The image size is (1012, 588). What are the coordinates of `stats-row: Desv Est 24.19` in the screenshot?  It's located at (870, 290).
--
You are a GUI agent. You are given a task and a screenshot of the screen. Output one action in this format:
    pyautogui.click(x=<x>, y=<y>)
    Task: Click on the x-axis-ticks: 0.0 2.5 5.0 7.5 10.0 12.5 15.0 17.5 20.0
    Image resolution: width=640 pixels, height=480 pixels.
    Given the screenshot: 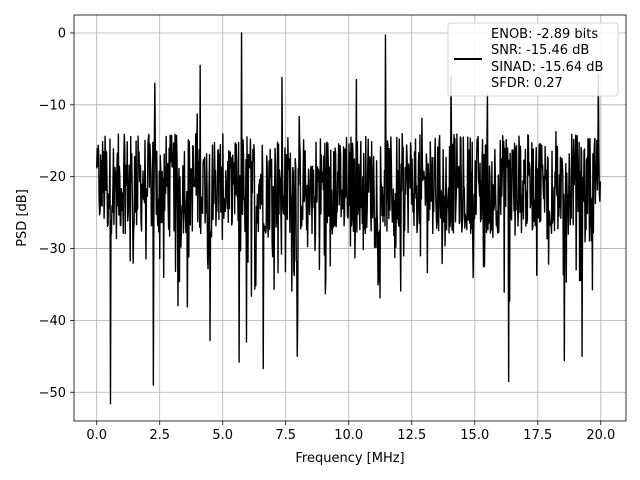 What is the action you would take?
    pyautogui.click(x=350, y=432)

■ ABOUT THIS TASK:
In the records, switch "GUI agent" to "desktop assistant" in the lines running from the line with "You are a GUI" up to and including the line with "Image resolution: width=640". Write out only those lines, with nothing else altered.

■ SOLUTION BELOW:
You are a desktop assistant. You are given a task and a screenshot of the screen. Output one action in this format:
    pyautogui.click(x=<x>, y=<y>)
    Task: Click on the x-axis-ticks: 0.0 2.5 5.0 7.5 10.0 12.5 15.0 17.5 20.0
    Image resolution: width=640 pixels, height=480 pixels.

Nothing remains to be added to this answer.